Copy out the material below word for word, omitting the pictures.

=-=-=

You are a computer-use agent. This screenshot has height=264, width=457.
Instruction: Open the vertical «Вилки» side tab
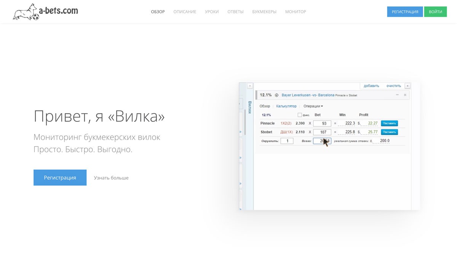pos(250,107)
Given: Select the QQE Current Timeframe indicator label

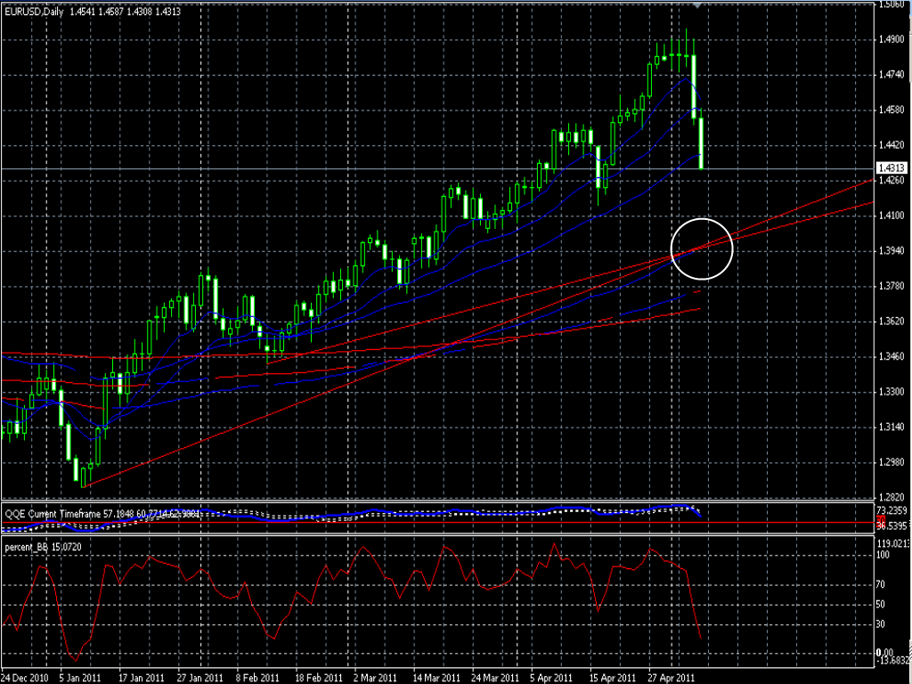Looking at the screenshot, I should (x=52, y=512).
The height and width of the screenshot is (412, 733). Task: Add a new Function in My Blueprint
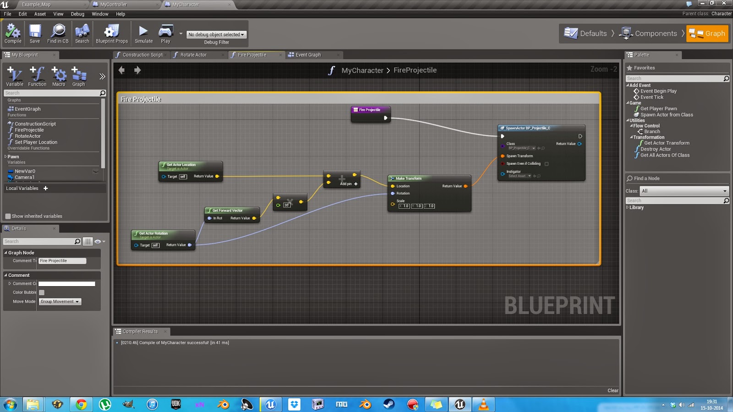point(37,75)
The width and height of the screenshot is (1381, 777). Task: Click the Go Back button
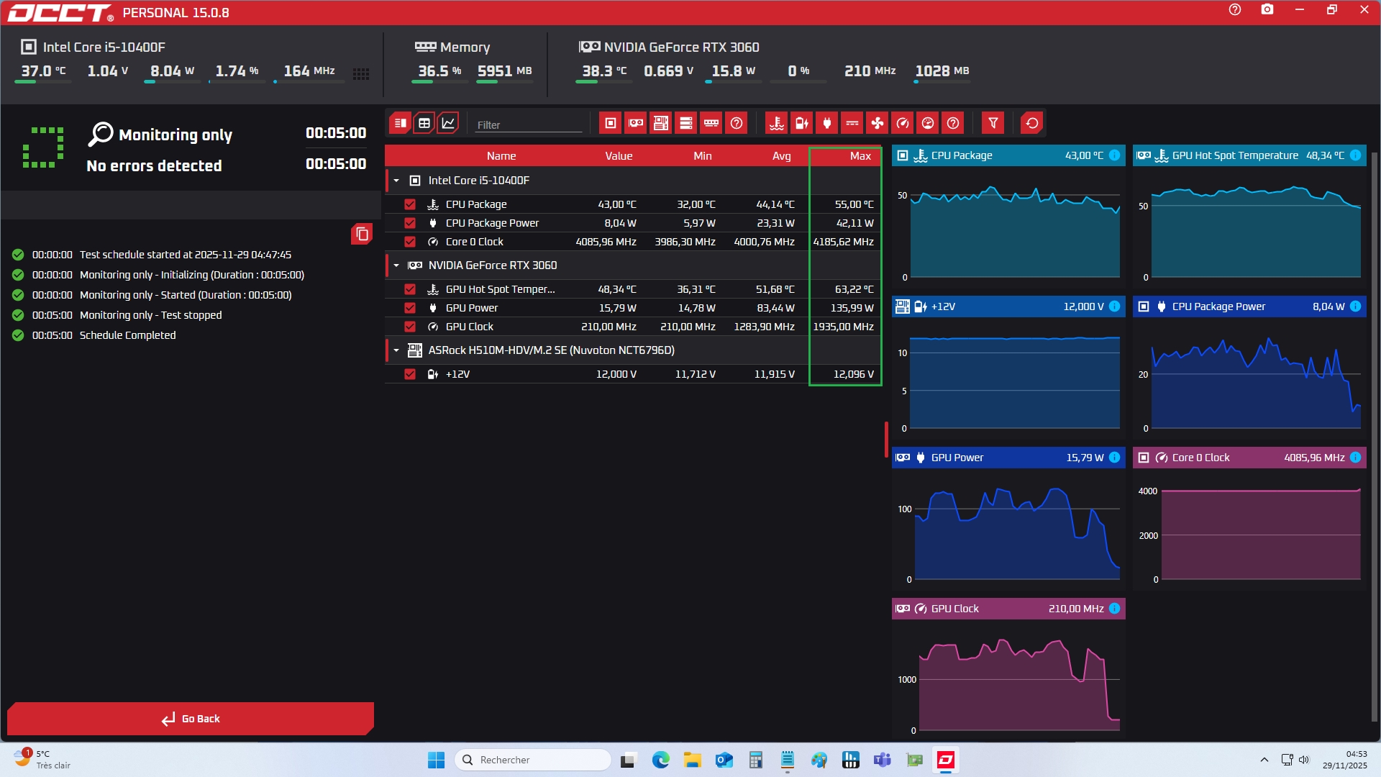point(191,718)
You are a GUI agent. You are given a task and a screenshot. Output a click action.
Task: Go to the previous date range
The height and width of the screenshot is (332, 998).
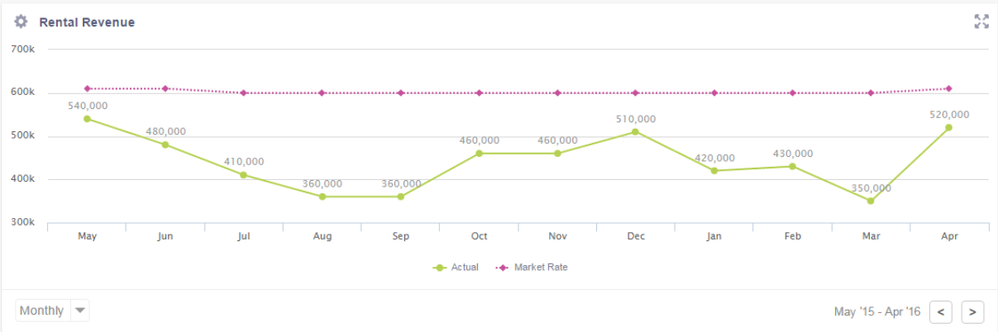[x=941, y=311]
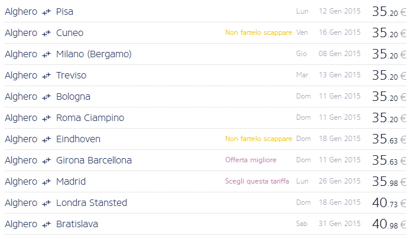Click the plane icon before Londra Stansted

47,203
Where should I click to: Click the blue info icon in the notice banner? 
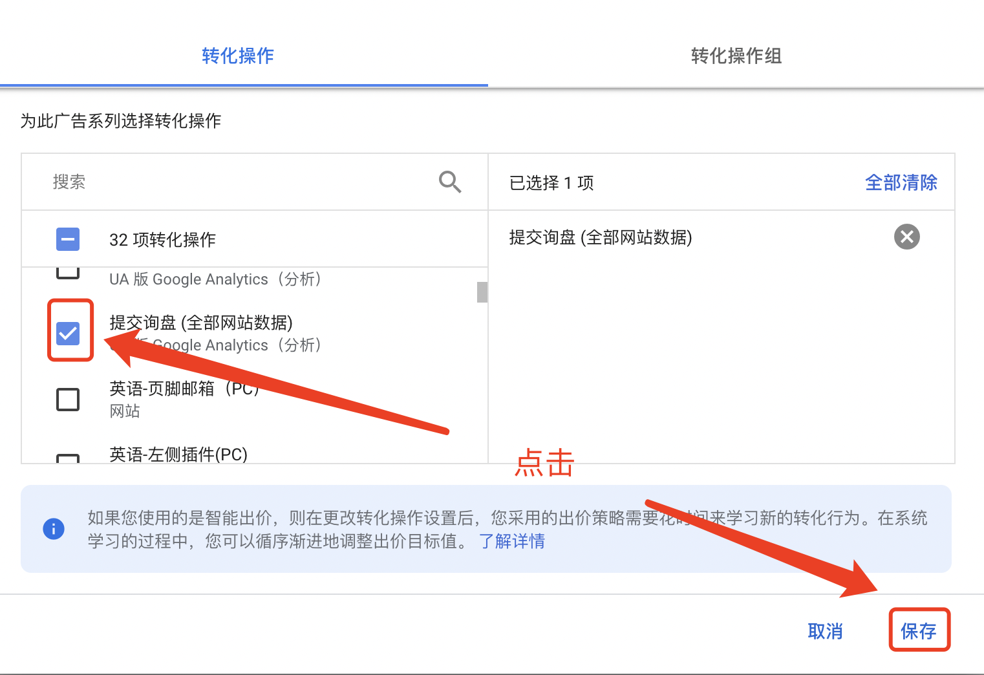pos(54,528)
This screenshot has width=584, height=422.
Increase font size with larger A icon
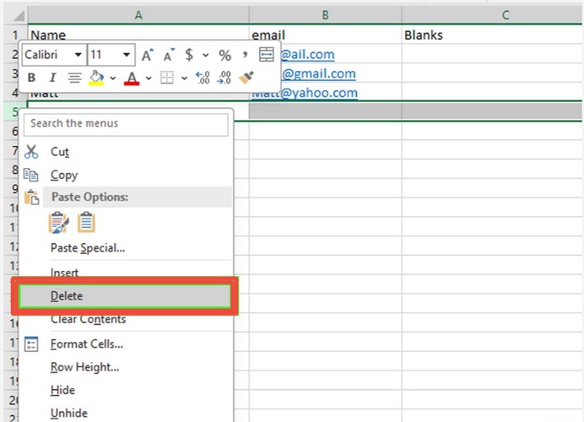coord(148,55)
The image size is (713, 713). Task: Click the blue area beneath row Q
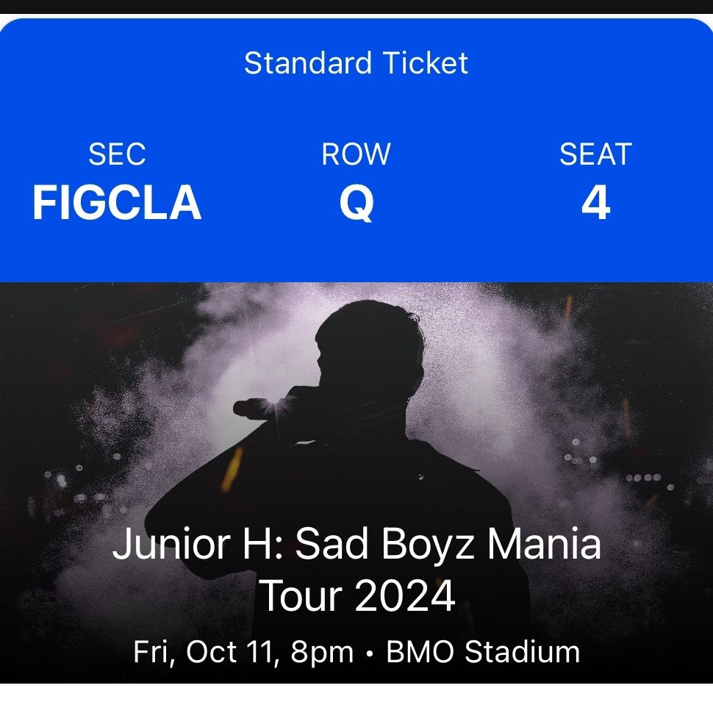click(x=357, y=252)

=-=-=

● **EXERCISE RESULT**:
You are a computer-use agent. This screenshot has height=264, width=457.
Instruction: Open the vertical «Вилки» side tab
pos(250,107)
Given: Select the QQE Current Timeframe indicator label

Looking at the screenshot, I should (x=52, y=512).
The height and width of the screenshot is (412, 733). Task: Add a new Function in My Blueprint
point(37,75)
The width and height of the screenshot is (1381, 777). Task: Click the Go Back button
point(191,718)
You are a GUI agent. You are given a task and a screenshot. Output a click action.
Task: Go to the previous date range
The height and width of the screenshot is (332, 998).
[x=941, y=311]
Click the plane icon before Londra Stansted

47,203
Where should I click to: Click the blue info icon in the notice banner? 
pos(54,528)
This screenshot has width=584, height=422.
Increase font size with larger A icon
coord(148,55)
The image size is (713, 713). Task: Click the blue area beneath row Q
click(x=357, y=252)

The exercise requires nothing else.